Source passage below:

This post summarizes the results I obtained from developing a custom Cg/HLSL shader for use in Unity applications that renders the Earth. The shader implements real-time ray traced, atmospheric scattering from space, modeling a mathematical approximation of the aerial-perspective phenomenon based on the paper described in “GPU Pro 3“, titled “An approximation to the Chapman Grazing-Incidence Function for Atmospheric Scattering“, authored by Christian Schüler.
Note: Please refer to the description and implementation details published in “GPU Pro 3” to learn about this technique. In my blog and portfolio, I’m only showing my results and note places where I deviated from the article.
Below are frame captures from the running simulation, which uses 4096 x 2048 texture maps for land/ocean and clouds as well as an ‘ocean mask’ texture of 1024 x 512.

End of Source passage.
Exercise data below:

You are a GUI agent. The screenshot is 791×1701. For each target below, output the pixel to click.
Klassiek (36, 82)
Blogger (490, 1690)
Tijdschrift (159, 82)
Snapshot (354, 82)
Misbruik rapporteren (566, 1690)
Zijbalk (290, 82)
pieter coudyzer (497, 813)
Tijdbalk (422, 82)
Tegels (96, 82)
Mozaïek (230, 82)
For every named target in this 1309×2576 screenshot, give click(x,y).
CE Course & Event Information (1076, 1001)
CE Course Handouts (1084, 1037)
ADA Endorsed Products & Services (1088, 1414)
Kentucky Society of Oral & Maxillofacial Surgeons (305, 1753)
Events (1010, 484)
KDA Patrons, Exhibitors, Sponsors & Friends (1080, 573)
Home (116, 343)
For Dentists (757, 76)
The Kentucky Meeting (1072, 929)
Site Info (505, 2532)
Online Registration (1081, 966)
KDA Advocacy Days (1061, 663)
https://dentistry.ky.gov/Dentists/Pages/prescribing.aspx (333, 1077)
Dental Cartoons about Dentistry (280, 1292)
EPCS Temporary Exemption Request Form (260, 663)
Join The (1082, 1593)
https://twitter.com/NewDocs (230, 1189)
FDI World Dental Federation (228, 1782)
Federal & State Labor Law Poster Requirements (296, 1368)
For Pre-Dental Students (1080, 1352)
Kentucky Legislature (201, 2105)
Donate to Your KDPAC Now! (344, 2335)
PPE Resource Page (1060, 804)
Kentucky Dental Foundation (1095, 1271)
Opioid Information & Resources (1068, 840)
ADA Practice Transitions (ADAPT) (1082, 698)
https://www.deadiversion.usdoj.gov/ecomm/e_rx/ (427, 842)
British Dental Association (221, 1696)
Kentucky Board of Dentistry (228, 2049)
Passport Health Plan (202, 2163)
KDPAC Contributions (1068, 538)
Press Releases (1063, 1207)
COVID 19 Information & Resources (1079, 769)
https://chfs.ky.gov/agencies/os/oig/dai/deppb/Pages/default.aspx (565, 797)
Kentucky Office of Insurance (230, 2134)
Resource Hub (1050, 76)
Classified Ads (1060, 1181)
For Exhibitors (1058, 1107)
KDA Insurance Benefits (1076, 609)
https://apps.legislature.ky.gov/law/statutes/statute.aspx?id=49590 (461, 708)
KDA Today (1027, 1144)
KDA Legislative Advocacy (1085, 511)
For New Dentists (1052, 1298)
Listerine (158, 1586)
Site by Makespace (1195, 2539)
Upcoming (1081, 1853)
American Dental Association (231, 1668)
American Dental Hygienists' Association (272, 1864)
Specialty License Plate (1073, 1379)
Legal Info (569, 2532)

End of Exercise data.

> **Required action**:
Quote the stretch of the Earth shader post above from "This post summarizes" through "by Christian Schüler.".

> **Task output**:
This post summarizes the results I obtained from developing a custom Cg/HLSL shader for use in Unity applications that renders the Earth. The shader implements real-time ray traced, atmospheric scattering from space, modeling a mathematical approximation of the aerial-perspective phenomenon based on the paper described in “GPU Pro 3“, titled “An approximation to the Chapman Grazing-Incidence Function for Atmospheric Scattering“, authored by Christian Schüler.